There are inherent limitations as with all academic research and reviews. First, this study did not include research articles published before January 2010. Second, we did not consider reports or other grey literature sources, working papers, books and book chapters which may be published on the basis of primary data. Thus, there is a high chance that these sources may have retrieved additional results. Third, this study is limited by the design. Only papers with qualitative methods were included with the aim of understanding first-person accounts of suicide in LMICs. This limitation resulted in some important topics related to suicide being invisible, for example, seasonal variations were not mentioned, yet remained important in understanding suicidal behaviour in Western countries [71,72,73,74]. Fourth, other limitations were not due to the design of this review, but rather a limitation of the evidence. For example, most of the included studies were conducted in urban areas or hospital settings, thus no comment can be made relating to those who live outside of cities who may experience these – and other – factors that contribute to suicide. Fifth, restricting language to English for this review that focused on LMICs could potentially cause some studies to be overlooked. Sixth, the review excluded mixed-methods studies given the study sought to focus only on qualitative studies. Thus, we excluded qualitative components of the mixed-methods research. Lastly, since we considered the location within LMICs as according to the WB at the commencement of the study period (2010), we did not reflect if WB income level status for any LMICs changed between 2010 and 2021.


The root causes and help-seeking need of those across LMICs require attention; the sociocultural experience is nuanced within and between these places. Responsibility for suicidal behaviour needs to be led by LMIC for LMIC to allow for the needs of a particular country, region, and even individual contexts to be understood. To do so efforts to understand the lived experience of those within the country, and regions within is paramount to understanding the barriers to preventing distress leading to suicide.

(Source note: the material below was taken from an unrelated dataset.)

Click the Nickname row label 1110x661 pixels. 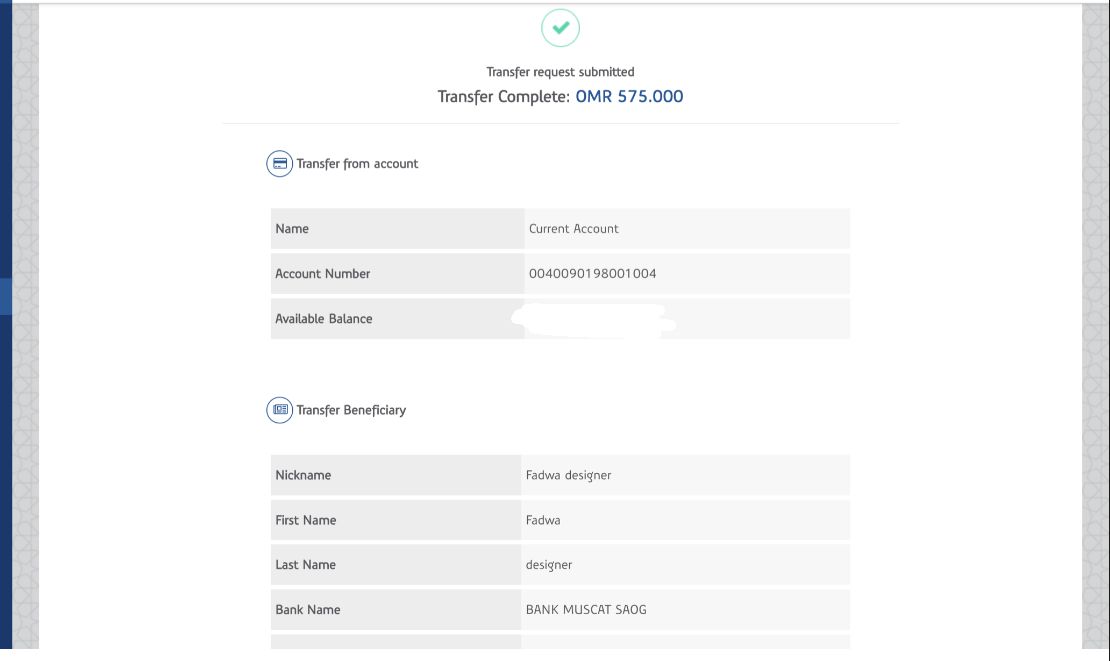[x=303, y=475]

This systematic review provides insight into the qualitative research published in English exploring the potential causes, consequences, and prevention strategies of suicidal behaviour in LMICs over the past decade. Our study suggests that suicidology needed to be understood culturally, and suicidal behaviour may differ from country to country and even region to region. Additionally, this systematic review showed that suicidal behaviour should be understood and analysed in gendered ways. More research on LMICs is required to come up with versatile solutions to suicidal behaviour.